Two of the studies use a direct solution approach and two use the mode superposition approach. In the prestressed types of analysis, the change in stiffness from a stationary preload is taken into account. Mode superposition is very well suited for frequency-domain analysis, since it it easy to select the appropriate eigenmodes based on the given frequencies.

In either case, you perform a frequency sweep by providing a list of frequencies in the study settings for which the response is computed. Often, you want to cluster the frequencies around the natural frequencies of the structure.

*Entering frequencies for a frequency sweep.*

Note that without damping, the response exactly at a natural frequency tends toward infinity. This means that it is not possible to solve an undamped frequency response problem at, or close to, a natural frequency. The numerical formulation will give a singular, or at least ill-conditioned, system matrix.

#### Perturbation or Not?

There is a very important setting in the *Stationary* node in the solver sequence for a frequency-domain study: *Linearity*.

*Selecting the *Linearity *property.*

In principle, any frequency-domain analysis can be considered to be a small perturbation, so using *Linear perturbation* is never wrong. The most common case, however, is that the vibrations are centered around zero. In that case, it does not really matter whether the problem is considered as *Linear* or *Linear Perturbation*. The setting does, however, always fundamentally change the interpretation of loads. A load can be tagged as *Harmonic Perturbation*. Such a load is only taken into account if *Linearity* is set to *Linear perturbation*. All loads not marked as *Harmonic Perturbation* are ignored in such a study. Conversely, if *Linearity* is not *Linear perturbation*, then all loads marked as *Harmonic Perturbation* are ignored, and other loads are considered as harmonic.

*An edge load, designated as *Harmonic Perturbation*.*

The purpose of this setting is to be able to discriminate between loads causing a possible prestress state and the harmonic excitation acting on top of that.

When you add a standard *Frequency Domain* study, the study is, by default, not set as perturbation. Thus, the *Harmonic Perturbation* tag should not be used for the loads in this case, unless you change the Linearity setting. When you add a *Frequency Domain*, *Prestressed* study, the frequency response study step is set up for perturbation analysis.

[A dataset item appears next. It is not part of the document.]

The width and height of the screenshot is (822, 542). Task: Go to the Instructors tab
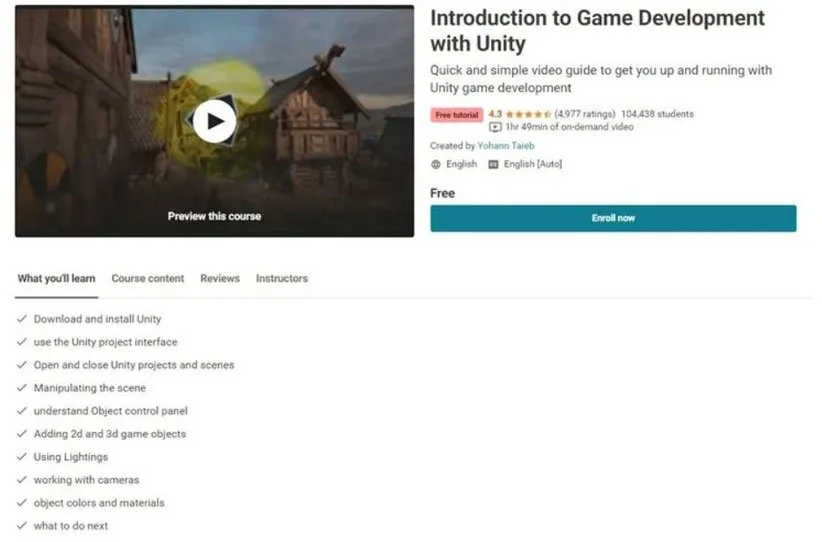coord(282,278)
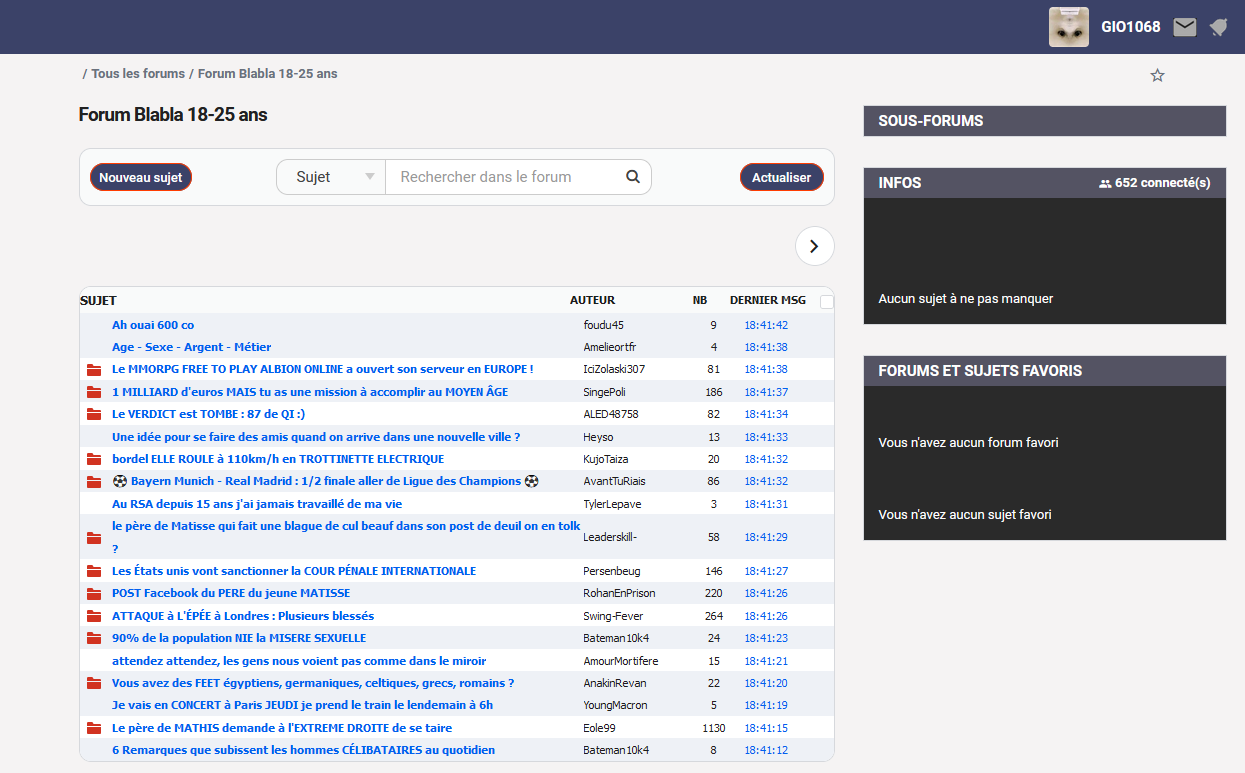
Task: Go to next page with arrow button
Action: pos(814,246)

If the study is of a mode superposition type, then the study is always of a linear perturbation type.

#### Interpreting the Results

The results of a frequency-domain analysis are complex-valued and the harmonic variation is implicit. The phase angle of the complex number describes the phase shift with respect to the reference phase (which can be chosen arbitrarily, but is often taken as the phase of the main load). It also provides information about the phase shift between different points in the structure. Note that since the displacement components within a single finite element can have different phase angles, it is also quite possible that the components of the stress tensor are not in phase with each other. This can be of importance in, for example, fatigue analysis.

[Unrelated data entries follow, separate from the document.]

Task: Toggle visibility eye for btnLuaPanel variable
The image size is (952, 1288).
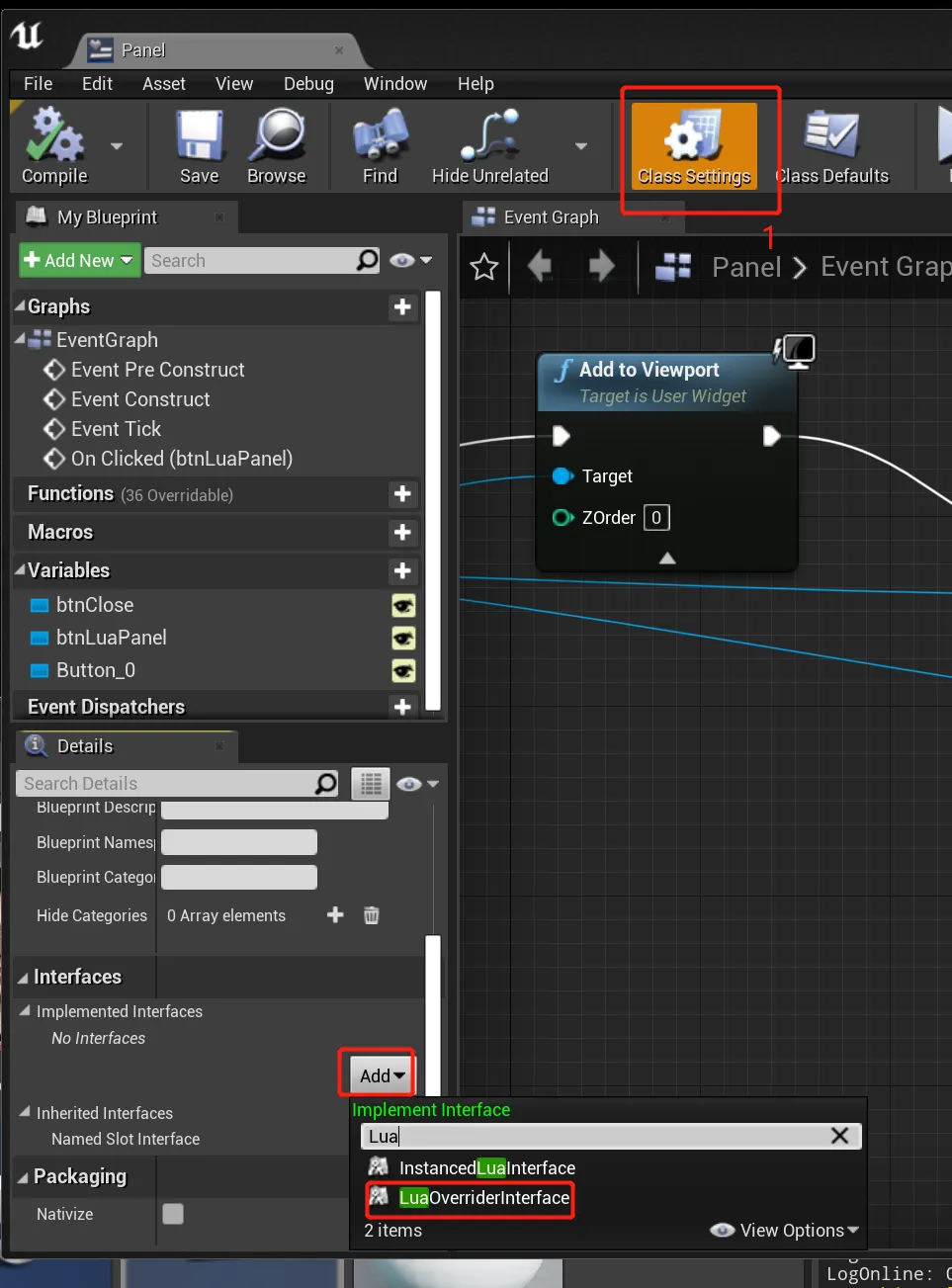Action: [402, 639]
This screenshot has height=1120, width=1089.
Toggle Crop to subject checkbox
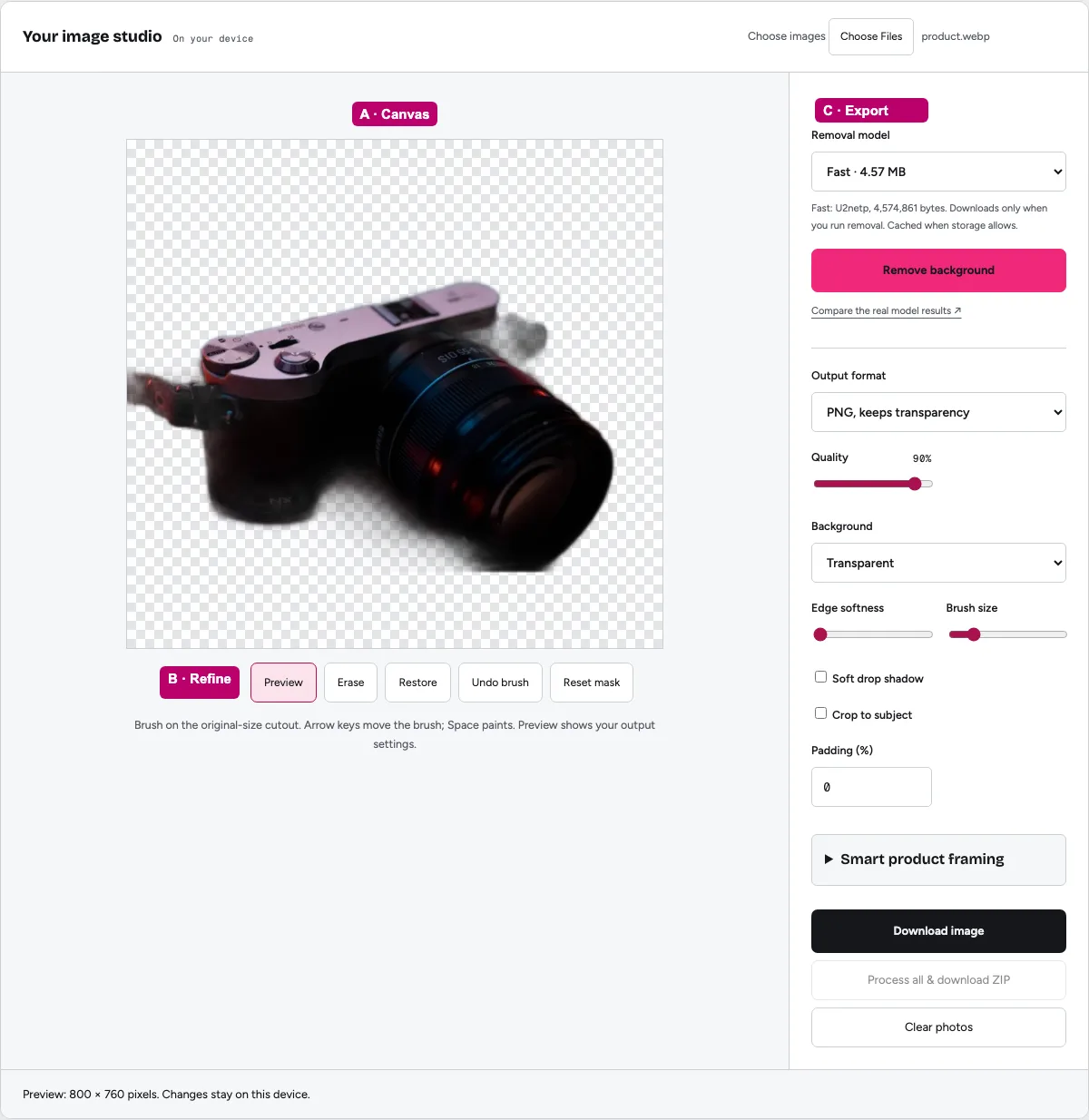coord(820,713)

In many cases, like in a color plot, it is only possible to display a real number. The convention during all results presentation is as follows: If you request a complex-valued variable *v* in a context where a real value is expected, then the real part is used.

\displaystyle v = \Re(\tilde v e^{i \phi})

The phase angle Φ is a property of the dataset that you can modify.

*Adjusting the phase angle in the dataset.*

In most frequency-response analyses, you are interested in the amplitude of a result quantity, `v`

, as function of frequency. This means that you should investigate `abs(v)`

rather than ` v`

itself. The difference between the two is shown in the figure below.

*Example of a frequency response graph. Note that the graph of “u” is identical to “real(u)”.*

In order to see what happens in more detail, we can add the imaginary part and argument of the result quantity to the graph:

*Frequency response including phase shift.*

For low frequencies, the real part is close to the absolute value. In the vicinity of the natural frequency, the imaginary part is dominant instead. This means that the response is almost out of phase with the excitation.

Now, let’s investigate what happens if we change the phase angle in the dataset to 45°.

*Frequency response when the phase angle in the dataset is 45°.*

As expected, the amplitude graph does not change. However, the individual values of the real and imaginary parts do. The phase angle curve shifts π/4 upward. Actually, this is the same exact graph that we would obtain if a 45° phase angle was added to the load.

*Adding a phase angle to a load.*

Instead of using the phase angle input, you can equivalently enter the load directly using complex notation:

*Complex representation of the same load as above.*

The possibility to prescribe the phase angle is important when not all loads are in phase with each other. A rotating unbalanced mass can, for example, be described conveniently by giving the load in the *y* direction a 90° phase shift with respect to the load in the *x* direction.

##### Results from a Perturbation Study

If the study is of the perturbation type, there will actually be two sets of results: the prestress solution and the perturbation solution. In this case, you will, in the various result presentation features, get access to an extra selection: *Expression evaluated for*.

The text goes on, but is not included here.